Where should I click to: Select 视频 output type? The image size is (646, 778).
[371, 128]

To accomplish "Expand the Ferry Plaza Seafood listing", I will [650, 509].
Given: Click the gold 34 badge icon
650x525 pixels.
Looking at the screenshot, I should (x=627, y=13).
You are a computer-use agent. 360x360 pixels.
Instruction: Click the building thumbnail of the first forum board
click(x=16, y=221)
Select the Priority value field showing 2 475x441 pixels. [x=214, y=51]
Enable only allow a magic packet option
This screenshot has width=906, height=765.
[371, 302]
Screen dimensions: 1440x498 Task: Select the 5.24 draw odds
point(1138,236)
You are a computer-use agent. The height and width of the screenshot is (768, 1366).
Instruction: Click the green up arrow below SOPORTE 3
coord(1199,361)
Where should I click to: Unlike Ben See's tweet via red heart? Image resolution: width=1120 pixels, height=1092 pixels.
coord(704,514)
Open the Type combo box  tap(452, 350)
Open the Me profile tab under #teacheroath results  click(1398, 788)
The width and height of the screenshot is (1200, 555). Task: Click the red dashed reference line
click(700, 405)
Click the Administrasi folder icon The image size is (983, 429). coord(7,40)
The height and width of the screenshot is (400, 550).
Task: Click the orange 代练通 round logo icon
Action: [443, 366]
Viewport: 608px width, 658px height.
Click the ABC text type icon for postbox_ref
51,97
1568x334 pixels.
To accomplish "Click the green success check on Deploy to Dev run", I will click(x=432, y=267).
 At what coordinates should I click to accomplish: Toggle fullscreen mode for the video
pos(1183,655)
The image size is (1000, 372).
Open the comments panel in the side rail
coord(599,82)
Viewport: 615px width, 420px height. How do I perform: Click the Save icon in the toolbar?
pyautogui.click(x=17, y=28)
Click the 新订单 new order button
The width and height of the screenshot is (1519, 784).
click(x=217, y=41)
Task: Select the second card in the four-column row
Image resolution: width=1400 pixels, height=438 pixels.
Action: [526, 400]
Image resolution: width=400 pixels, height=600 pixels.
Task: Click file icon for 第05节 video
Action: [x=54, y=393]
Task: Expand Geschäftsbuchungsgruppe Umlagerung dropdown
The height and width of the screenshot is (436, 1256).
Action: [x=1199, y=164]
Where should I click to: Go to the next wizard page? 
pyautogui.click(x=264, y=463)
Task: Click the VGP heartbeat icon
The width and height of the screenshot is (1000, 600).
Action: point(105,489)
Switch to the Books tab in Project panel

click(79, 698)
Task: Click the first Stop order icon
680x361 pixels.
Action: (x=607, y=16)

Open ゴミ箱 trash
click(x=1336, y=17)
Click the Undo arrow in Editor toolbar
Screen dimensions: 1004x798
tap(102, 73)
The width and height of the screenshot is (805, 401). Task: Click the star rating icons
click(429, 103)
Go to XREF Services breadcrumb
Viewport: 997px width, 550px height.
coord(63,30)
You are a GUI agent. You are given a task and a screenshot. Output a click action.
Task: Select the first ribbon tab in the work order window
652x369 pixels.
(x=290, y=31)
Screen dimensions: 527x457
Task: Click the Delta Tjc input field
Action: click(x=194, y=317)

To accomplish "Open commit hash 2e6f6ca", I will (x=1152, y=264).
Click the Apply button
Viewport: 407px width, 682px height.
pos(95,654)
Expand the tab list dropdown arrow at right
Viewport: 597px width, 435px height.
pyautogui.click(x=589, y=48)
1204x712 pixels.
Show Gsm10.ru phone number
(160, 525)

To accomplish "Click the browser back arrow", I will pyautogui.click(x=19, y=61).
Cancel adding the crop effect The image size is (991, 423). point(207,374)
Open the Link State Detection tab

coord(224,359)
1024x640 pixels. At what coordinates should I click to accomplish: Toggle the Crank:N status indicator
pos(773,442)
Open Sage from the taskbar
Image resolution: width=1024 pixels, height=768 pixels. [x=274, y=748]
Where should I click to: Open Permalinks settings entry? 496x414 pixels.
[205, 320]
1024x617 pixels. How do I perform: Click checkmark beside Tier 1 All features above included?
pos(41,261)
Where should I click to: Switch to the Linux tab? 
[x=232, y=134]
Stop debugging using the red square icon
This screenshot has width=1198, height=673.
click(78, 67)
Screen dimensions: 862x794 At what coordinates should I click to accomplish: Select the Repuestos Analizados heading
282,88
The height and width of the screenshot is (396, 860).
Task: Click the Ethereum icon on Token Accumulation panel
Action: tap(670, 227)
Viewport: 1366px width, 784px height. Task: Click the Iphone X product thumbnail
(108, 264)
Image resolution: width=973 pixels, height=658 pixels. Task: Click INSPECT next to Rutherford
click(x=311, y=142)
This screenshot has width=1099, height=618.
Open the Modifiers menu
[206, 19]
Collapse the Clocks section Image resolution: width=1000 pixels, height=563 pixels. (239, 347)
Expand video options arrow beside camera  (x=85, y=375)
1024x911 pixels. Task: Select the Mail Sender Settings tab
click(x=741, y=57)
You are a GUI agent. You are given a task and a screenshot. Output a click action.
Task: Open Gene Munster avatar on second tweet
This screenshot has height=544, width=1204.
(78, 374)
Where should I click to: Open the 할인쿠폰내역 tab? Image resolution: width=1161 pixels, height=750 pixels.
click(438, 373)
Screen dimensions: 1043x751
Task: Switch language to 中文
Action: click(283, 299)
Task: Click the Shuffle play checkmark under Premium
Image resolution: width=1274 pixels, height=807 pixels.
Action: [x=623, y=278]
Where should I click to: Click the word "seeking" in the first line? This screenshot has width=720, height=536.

———

Start with the line above that contains "650x525 pixels." and stop after the line that contains "Open the Type". Output those lines exactly, and only those.

Reply:
650x525 pixels.
Looking at the screenshot, I should (x=627, y=13).
You are a computer-use agent. 360x360 pixels.
Instruction: Click the building thumbnail of the first forum board
click(x=16, y=221)
Select the Priority value field showing 2 475x441 pixels. [x=214, y=51]
Enable only allow a magic packet option
This screenshot has width=906, height=765.
[371, 302]
Screen dimensions: 1440x498 Task: Select the 5.24 draw odds
point(1138,236)
You are a computer-use agent. The height and width of the screenshot is (768, 1366).
Instruction: Click the green up arrow below SOPORTE 3
coord(1199,361)
Where should I click to: Unlike Ben See's tweet via red heart? Image resolution: width=1120 pixels, height=1092 pixels.
coord(704,514)
Open the Type combo box  tap(452, 350)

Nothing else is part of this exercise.